Excerpt -
##############################
Clair W. Roddewig (April 18, 1903 – February 24, 1975) was an American attorney and the 14th Attorney General of South Dakota.

Early life and education
Roddewig grew up in Newcastle, Nebraska.

He received his L.L.B. from the Creighton University School of Law.

Legal career
A native of Newcastle, Nebraska, Roddewig studied law at Creighton University in Omaha and was admitted to the Nebraska bar in 1926. Moving from Omaha to South Dakota in 1931, he became the state's Assistant Attorney General in 1933 and served as Attorney General of South Dakota from 1937 to 1939 as a Democrat. In 1938, he was defeated for reelection by Republican Leo A. Temmey, who defeated him by 7.6 points.

He became a lawyer for the Interstate Commerce Commission in 1939 and was general counsel of the Office of Defense Transportation from 1942 to 1945.

Following World War II, Rodewig moved to Chicago, working as general counsel of the Chicago and Eastern Illinois Railroad. In 1947, he became vice president of the railroad. He became the railroad's president in 1949, serving in this role until 1957. From 1957 through 1970, he served as president of the Association of Western Railways.

Active in Chicago civics, he was considered an ally of Mayor Richard J. Daley. Roddewig served as president of the Chicago Board of Education from 1962 through 1964.

Later career
Roddewig later served on the Citizens Board of the University of Chicago and the advisory committee of the Illinois Board of Higher Education.
##############################
Given material -
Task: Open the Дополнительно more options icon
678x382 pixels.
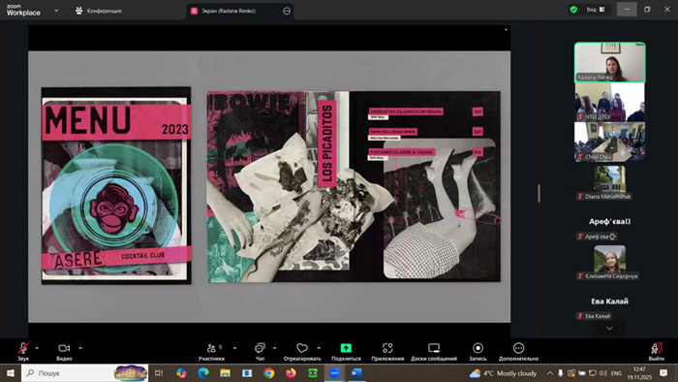Action: click(518, 348)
##############################
Task directions - In the biography of Clair W. Roddewig, reproduce word for word the part that opens with the words containing "Early life and" and closes with "by 7.6 points.". The data play no part in what comes next.

Answer for the task -
Early life and education
Roddewig grew up in Newcastle, Nebraska.

He received his L.L.B. from the Creighton University School of Law.

Legal career
A native of Newcastle, Nebraska, Roddewig studied law at Creighton University in Omaha and was admitted to the Nebraska bar in 1926. Moving from Omaha to South Dakota in 1931, he became the state's Assistant Attorney General in 1933 and served as Attorney General of South Dakota from 1937 to 1939 as a Democrat. In 1938, he was defeated for reelection by Republican Leo A. Temmey, who defeated him by 7.6 points.